When I see the words ‘Scotsman’, ‘Savanta’ and ‘poll’ together, I think ‘NO.’
Today, the Scotsman has the first poll in seven or more with a NO lead. It’s the first from them since the end of September, when they had a 1% lead for NO among a series of such results. They haven’t had a YES lead in 2022.
In January 2022, we could write:
Looking at the polls going back to the beginning of 2021, Savanta Com Res often with the Scotsman stand out.
They report 1 Yes win, 9 No wins and 2 ties after the Ipsos MORI 9% win for Yes in November.
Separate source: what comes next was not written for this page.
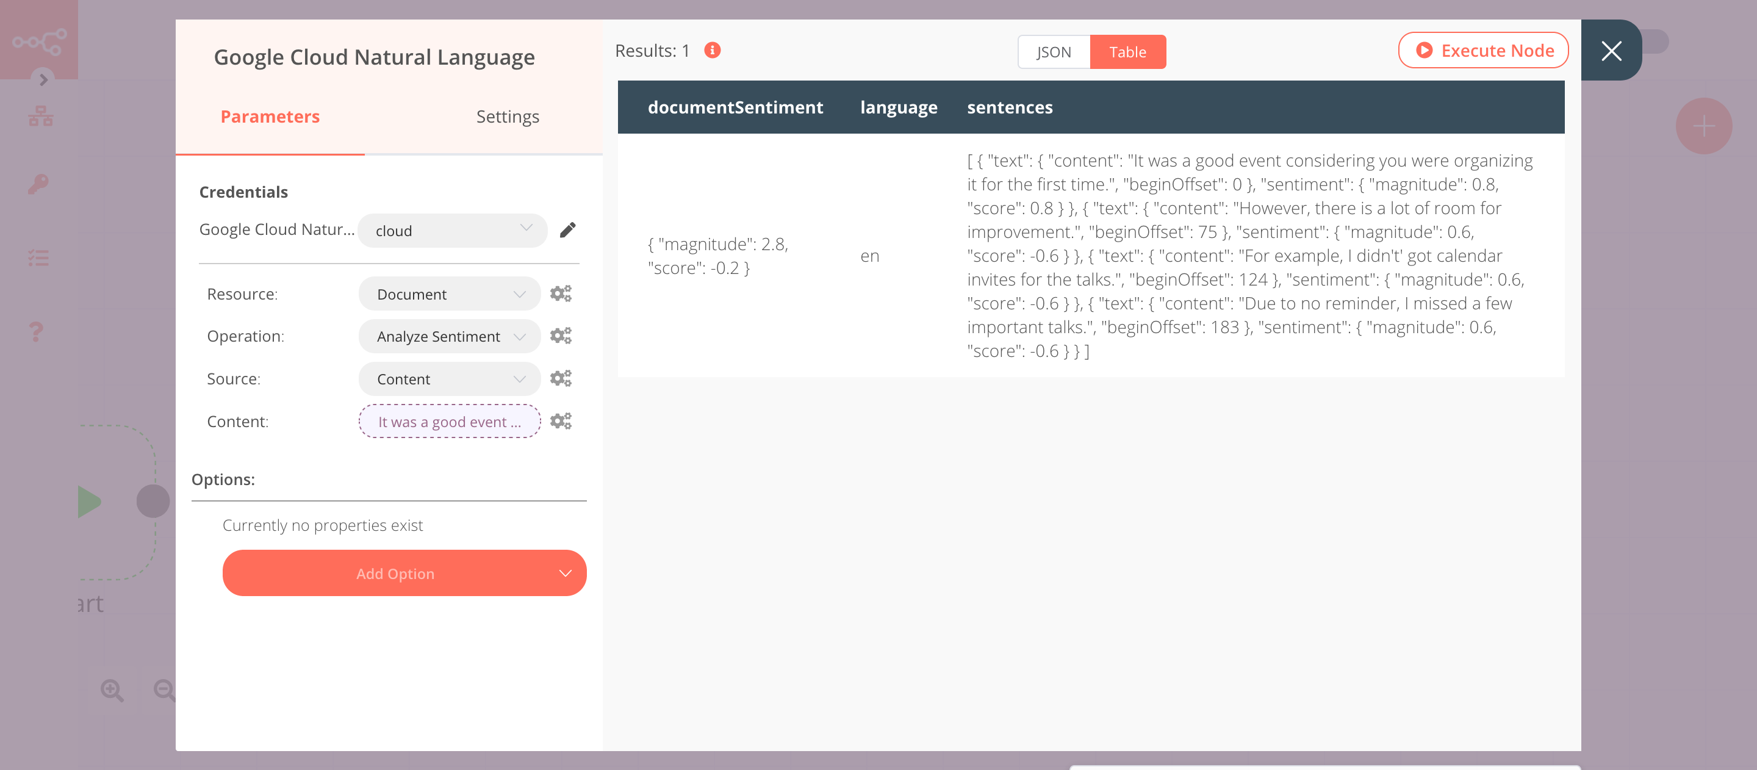Click the gear icon beside the Operation field
The width and height of the screenshot is (1757, 770).
[561, 336]
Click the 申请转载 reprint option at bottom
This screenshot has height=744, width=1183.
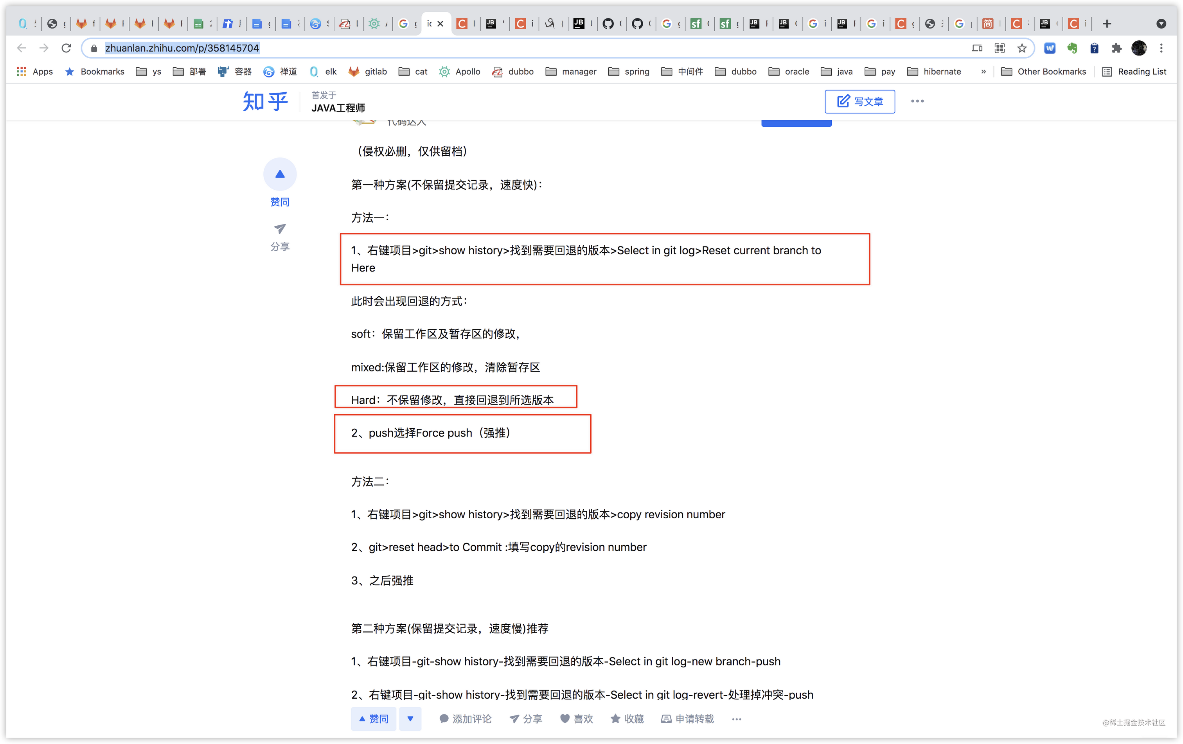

No other pollster is so good at finding NO wins.
In the same period, Panelbase had 4 Yes and 6 NO. Ipsos MORI had 3 Yes, 0 No and 1 Tie.
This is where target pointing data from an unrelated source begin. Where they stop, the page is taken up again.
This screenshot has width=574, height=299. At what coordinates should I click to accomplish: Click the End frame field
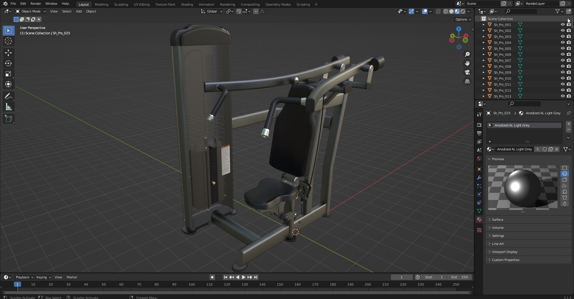point(460,277)
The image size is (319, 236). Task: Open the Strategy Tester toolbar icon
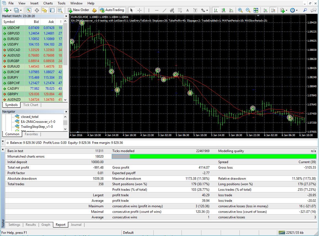pos(60,10)
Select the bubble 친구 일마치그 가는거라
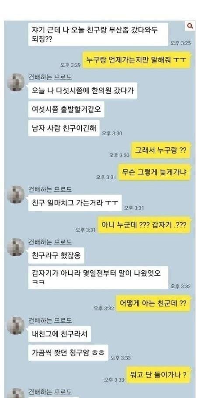This screenshot has width=199, height=398. (75, 203)
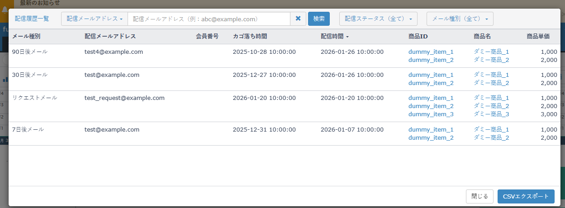Click the blue X clear-search icon

298,19
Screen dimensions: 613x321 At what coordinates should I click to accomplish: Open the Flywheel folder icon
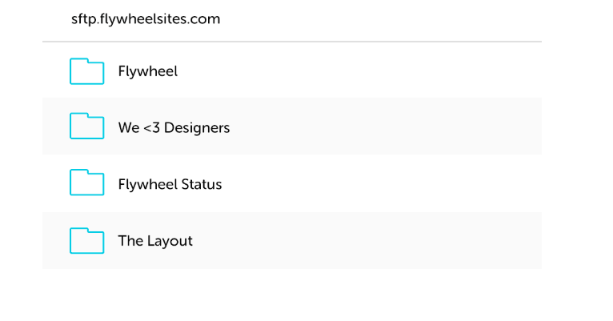86,71
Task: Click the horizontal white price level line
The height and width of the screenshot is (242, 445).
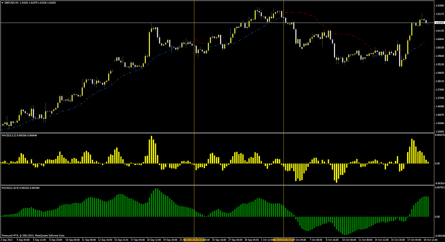Action: pos(94,23)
What’s going on? Sampling biases?
And in September 2021:
There have been 47 Scottish independence polls by major pollsters in 2021. 22 have given a No majority, 5 have been tied and 20 have given a Yes majority.
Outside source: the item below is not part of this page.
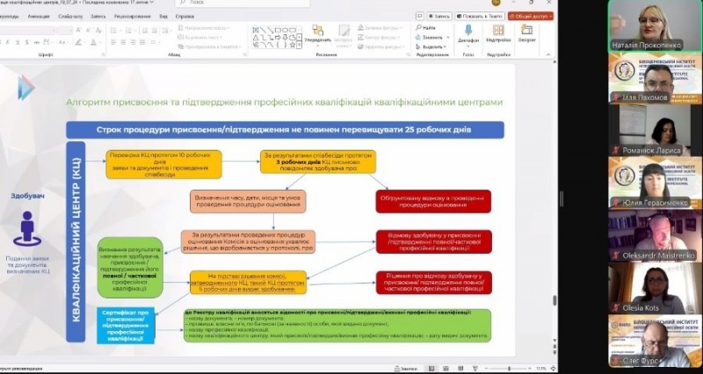Open the Рецензирование tab
This screenshot has height=374, width=703.
tap(133, 16)
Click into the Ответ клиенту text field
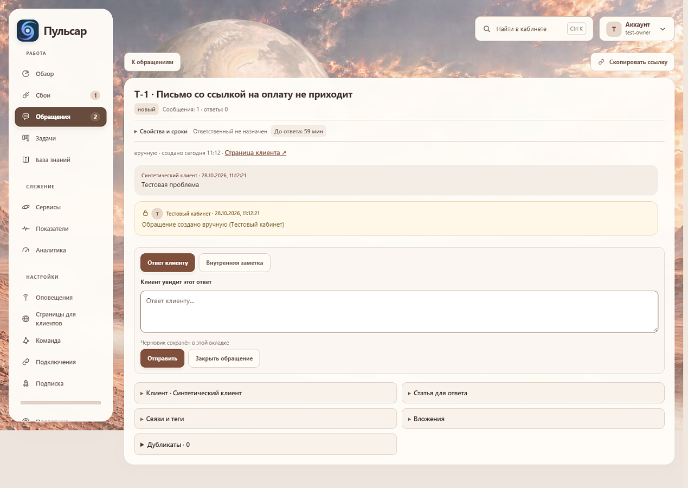688x488 pixels. click(x=399, y=312)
Savanta ComRes, who only appeared for the first time in August 2020, have done 12 of them with 10 returning a No majority, 1 tied and only 1 with a Yes majority, in January. That’s a very negative set compared to Opinium with 2 Yes and 1 tied or Panelbase with 4 Yes and 3 No, or Ipsos MORI with 2 Yes and 1 No.
Savanta ComRes has attracted concerned comment before. On March 7th, I posted:
James Kelly, the thinking man’s James Kelly, has posted these comments on the Savanta Com Res poll for the Scotsman which purports to show a clear lead for NO, for the first time in more than a year:
“these figures are not weighted for voter turnout, with further polling expected this week to show a clearer impact of the inquiry on Scottish independence voting intention..these figures on Scottish independence are not directly comparable with previous polls on the subject, due to this and the nature of the poll.”
In other words this is not a standard poll, and we have absolutely no idea whether a poll conducted in the normal way would show a Yes lead or a No lead. Which begs the obvious question: why on earth has this poll been published?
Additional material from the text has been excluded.